Executing the above code would result in:
This is outside the commented block
In order to uncomment the code blocks thus commented, say
alias BEGINCOMMENT="if : ; then"
instead of
alias BEGINCOMMENT="if [ ]; then"
in the example above.
if you can dodge the single quotes:
__='
blah blah comment.
'
In Vim:
go to first line of block you want to comment
shift-V (enter visual mode), up down highlight lines in block
execute the following on selection :s/^/#/
the command will look like this:
:'<,'>s/^/#
hit enter
e.g.
shift-V
jjj
:s/^/#
<enter>
You could use Vi/Vim's Visual Block mode which is designed for stuff like this:
Ctrl-V
Highlight first element in rows you want commented
Shift-i
#
esc
Uncomment would be:
Ctrl-V
Highlight #'s
d
l
This is vi's interactive way of doing this sort of thing rather than counting or reading line numbers.

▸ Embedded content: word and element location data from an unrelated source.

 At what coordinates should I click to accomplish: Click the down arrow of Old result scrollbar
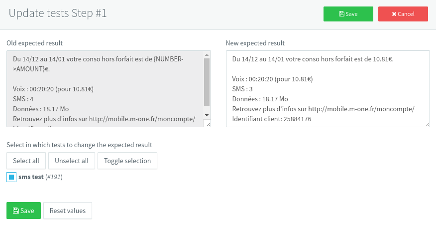click(207, 118)
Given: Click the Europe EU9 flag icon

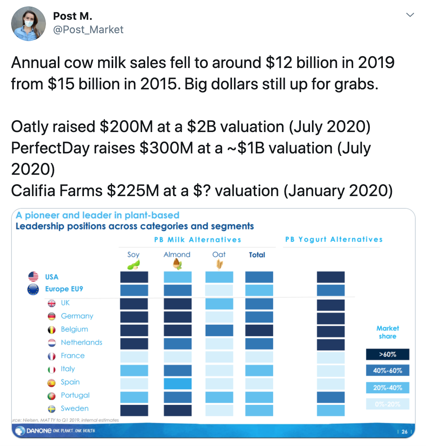Looking at the screenshot, I should click(x=33, y=289).
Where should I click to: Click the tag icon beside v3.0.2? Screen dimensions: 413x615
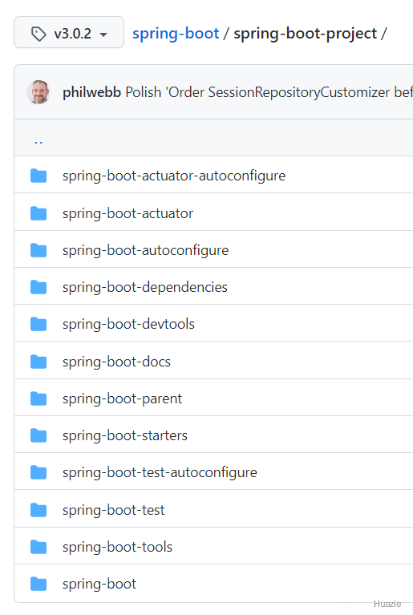click(x=38, y=34)
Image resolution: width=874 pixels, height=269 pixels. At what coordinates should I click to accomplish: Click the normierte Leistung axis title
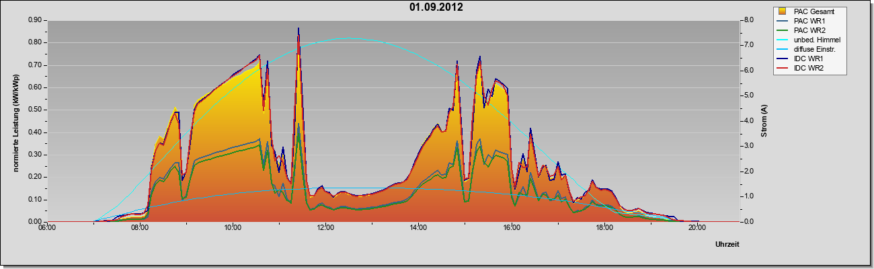(x=15, y=121)
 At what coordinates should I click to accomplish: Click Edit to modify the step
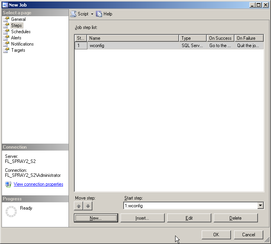pyautogui.click(x=189, y=218)
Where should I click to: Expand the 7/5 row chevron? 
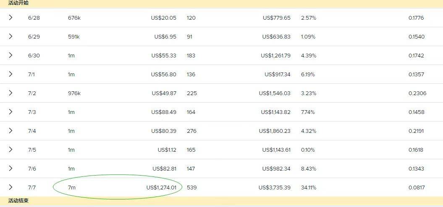pos(11,150)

Lastly, in Gvim you use ctrl-q to get into Visual Block mode rather than ctrl-v (because that's the shortcut for paste).
In all honesty, why so much overengineering...
I consider it really a bad practice to write active code for generating passive code.
My solution: most editors have block select mode. Just use it to add # to all lines you want to comment out.
What's the big deal...
Notepad example:
To create: Alt - mousedrag down, press #.
To delete: Alt-mousedrag down, shift-right arrow, delete.
A variation on the here-doc trick in the accepted answer by sunny256 is to use the Perl keywords for comments. If your comments are actually some sort of documentation, you can then start using the Perl syntax inside the commented block, which allows you to print it out nicely formatted, convert it to a man-page, etc.
As far as the shell is concerned, you only need to replace 'END' with '=cut'.
echo "before comment"
: <<'=cut'
=pod
=head1 NAME
podtest.sh - Example shell script with embedded POD documentation
etc.
=cut
echo "after comment"
(Found on "Embedding documentation in shell script")
You can put the code to comment inside a function. A good thing about this is you can "uncomment" by calling the function just after the definition.
Unless you plan to "uncomment" by calling the function, the text inside the function does not have to be syntactically correct.
ignored() {
echo this is comment
echo another line of comment
}
Many GUI editors will allow you to select a block of text, and press "{" to automatically put braces around the selected block of code.
Let's combine the best of all of these ideas and suggestions.
alias _CommentBegin_=": <<'_CommentEnd_'"
as has been said, the single quote is very important, in that without them
$(commandName) and ${varName} would get evaluated.
You would use it as:
_CommentBegin_
echo "bash code"
or
none code can be in here
_CommentEnd_
The alias makes the usage more obvious and better looking.
I like a single line open and close:
if [ ]; then ##
...
...
fi; ##
The '##' helps me easily find the start and end to the block comment. I can stick a number after the '##' if I've got a bunch of them. To turn off the comment, I just stick a '1' in the '[ ]'. I also avoid some issues I've had with single-quotes in the commented block.
Another mode is:
If your editor HAS NO BLOCK comment option,
Open a second instance of the editor (for example File=>New File...)
From THE PREVIOUS file you are working on, select ONLY THE PART YOU WANT COMMENT
Copy and paste it in the window of the new temporary file...
Open the Edit menu, select REPLACE and input as string to be replaced '\n'
input as replace string: '\n#'
press the button 'replace ALL'
DONE
it WORKS with ANY editor
In vscode ctrl+K+C (ctrl+K+U to uncomment).